LDL is produced by the liver and it carries cholesterol out to the rest of the body.
If all of the cholesterol from LDL is not completely distributed to the peripheral cells, then HDL brings some of that cholesterol back from the peripheral tissues and sends it to the liver.
Now, what makes LDL bad and HDL good is that, whenever there’s a high blood concentration of LDL, the LDL can be ingested by macrophages that sit along vessel walls, forming atherosclerotic plaques.
Over decades, large atherosclerotic plaques can lead to myocardial infarctions, strokes, and peripheral vascular disease.
That’s why we want to keep LDL blood levels under control.
On the other hand, HDL can remove cholesterol from cells and that can help reverse the process of atherosclerosis.

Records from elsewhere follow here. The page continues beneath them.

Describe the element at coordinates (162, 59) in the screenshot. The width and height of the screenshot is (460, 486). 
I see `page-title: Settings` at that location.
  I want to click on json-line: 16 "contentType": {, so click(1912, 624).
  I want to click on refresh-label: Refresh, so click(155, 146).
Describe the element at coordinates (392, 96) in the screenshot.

Familial hypercholesterolemia (FH) is an autosomal dominant condition in which there are abnormally high levels of LDL cholesterol in the blood. The condition increases a person's risk for heart disease and other serious health problems. FH is caused by defects in one of several genes that control the amount of cholesterol in the blood. People with FH can present with xanthomas (fats build up under the skin), xanthelasma (fats build up in the eyelids), fatty liver, and pancreatitis.